§ EXERCISE
Quote the entries below word for word, from the line containing "Viewport: 524px width, 563px" through the end of the entries, inclusive.

>> begin LISTED ENTRIES

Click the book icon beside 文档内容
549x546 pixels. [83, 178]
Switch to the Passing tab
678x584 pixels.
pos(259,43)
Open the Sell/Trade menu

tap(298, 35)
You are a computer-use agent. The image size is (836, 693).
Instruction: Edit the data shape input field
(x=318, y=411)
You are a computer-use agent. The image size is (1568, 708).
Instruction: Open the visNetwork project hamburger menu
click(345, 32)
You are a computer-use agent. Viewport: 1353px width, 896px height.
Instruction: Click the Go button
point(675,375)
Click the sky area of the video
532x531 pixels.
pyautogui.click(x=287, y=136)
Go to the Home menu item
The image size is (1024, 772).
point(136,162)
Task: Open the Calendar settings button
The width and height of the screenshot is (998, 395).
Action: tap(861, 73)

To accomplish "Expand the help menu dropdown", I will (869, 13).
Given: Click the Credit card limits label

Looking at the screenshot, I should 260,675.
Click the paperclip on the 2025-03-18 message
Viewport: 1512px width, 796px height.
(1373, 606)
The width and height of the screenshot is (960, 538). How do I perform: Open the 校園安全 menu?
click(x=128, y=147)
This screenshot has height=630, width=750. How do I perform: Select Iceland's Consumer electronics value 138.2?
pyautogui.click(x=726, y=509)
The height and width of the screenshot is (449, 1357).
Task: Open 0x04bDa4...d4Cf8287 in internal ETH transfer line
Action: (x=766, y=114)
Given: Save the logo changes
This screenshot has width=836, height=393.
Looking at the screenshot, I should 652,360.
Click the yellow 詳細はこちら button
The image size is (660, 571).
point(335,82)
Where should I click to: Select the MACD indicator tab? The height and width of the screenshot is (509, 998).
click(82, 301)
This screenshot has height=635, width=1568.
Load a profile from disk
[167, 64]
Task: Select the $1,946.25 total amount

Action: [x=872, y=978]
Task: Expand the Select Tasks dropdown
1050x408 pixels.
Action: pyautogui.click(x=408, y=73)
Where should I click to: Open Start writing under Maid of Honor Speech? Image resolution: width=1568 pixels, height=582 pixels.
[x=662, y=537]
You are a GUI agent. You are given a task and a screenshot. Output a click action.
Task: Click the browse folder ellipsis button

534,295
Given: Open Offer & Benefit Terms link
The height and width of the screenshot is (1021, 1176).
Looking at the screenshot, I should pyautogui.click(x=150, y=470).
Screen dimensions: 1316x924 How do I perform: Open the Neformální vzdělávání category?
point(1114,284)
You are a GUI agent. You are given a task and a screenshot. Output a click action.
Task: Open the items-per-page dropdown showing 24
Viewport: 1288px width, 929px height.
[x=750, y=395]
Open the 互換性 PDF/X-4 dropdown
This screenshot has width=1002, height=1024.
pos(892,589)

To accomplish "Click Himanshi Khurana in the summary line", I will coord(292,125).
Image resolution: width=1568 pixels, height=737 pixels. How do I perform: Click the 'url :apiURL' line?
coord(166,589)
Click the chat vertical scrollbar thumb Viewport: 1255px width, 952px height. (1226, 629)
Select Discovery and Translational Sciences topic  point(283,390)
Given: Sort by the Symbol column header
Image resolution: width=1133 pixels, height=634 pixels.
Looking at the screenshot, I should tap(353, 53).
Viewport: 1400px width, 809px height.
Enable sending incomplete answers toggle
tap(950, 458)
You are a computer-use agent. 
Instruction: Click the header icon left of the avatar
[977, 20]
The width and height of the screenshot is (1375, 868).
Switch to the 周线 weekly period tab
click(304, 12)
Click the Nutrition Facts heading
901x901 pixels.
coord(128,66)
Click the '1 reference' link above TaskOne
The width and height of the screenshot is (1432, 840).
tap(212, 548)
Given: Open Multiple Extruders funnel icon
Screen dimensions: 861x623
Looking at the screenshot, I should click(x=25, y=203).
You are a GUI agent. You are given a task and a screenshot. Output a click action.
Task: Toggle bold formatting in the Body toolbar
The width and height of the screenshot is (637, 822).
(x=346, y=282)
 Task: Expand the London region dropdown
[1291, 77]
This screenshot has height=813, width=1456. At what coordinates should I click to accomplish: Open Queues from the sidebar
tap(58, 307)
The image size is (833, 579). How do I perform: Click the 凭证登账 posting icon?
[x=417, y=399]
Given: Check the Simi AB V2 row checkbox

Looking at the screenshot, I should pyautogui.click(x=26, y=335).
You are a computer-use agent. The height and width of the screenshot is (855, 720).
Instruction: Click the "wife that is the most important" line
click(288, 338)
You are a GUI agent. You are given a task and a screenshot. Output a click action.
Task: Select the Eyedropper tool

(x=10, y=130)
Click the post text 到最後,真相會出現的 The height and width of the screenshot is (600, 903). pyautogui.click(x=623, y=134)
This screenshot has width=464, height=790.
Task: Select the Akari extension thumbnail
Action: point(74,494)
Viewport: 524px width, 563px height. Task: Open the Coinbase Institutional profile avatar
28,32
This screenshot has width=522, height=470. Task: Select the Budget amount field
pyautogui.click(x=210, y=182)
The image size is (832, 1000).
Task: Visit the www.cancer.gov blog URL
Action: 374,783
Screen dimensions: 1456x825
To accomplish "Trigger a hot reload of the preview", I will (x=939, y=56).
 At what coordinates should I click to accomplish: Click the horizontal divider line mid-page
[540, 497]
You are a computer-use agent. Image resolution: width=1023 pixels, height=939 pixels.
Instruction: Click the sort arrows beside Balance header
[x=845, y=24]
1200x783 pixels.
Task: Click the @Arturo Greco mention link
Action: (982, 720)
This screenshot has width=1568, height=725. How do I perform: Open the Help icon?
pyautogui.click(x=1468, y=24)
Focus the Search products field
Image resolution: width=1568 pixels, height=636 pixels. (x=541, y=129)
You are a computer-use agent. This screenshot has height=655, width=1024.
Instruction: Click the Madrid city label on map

>> end LISTED ENTRIES

§ THE COMPLETED TASK
Viewport: 524px width, 563px height. Task: Open the Coinbase Institutional profile avatar
28,32
This screenshot has width=522, height=470. Task: Select the Budget amount field
pyautogui.click(x=210, y=182)
The image size is (832, 1000).
Task: Visit the www.cancer.gov blog URL
Action: 374,783
Screen dimensions: 1456x825
To accomplish "Trigger a hot reload of the preview", I will (x=939, y=56).
 At what coordinates should I click to accomplish: Click the horizontal divider line mid-page
[540, 497]
You are a computer-use agent. Image resolution: width=1023 pixels, height=939 pixels.
Instruction: Click the sort arrows beside Balance header
[x=845, y=24]
1200x783 pixels.
Task: Click the @Arturo Greco mention link
Action: (982, 720)
This screenshot has width=1568, height=725. How do I perform: Open the Help icon?
pyautogui.click(x=1468, y=24)
Focus the Search products field
Image resolution: width=1568 pixels, height=636 pixels. (x=541, y=129)
You are a computer-use agent. This screenshot has height=655, width=1024.
Instruction: Click the Madrid city label on map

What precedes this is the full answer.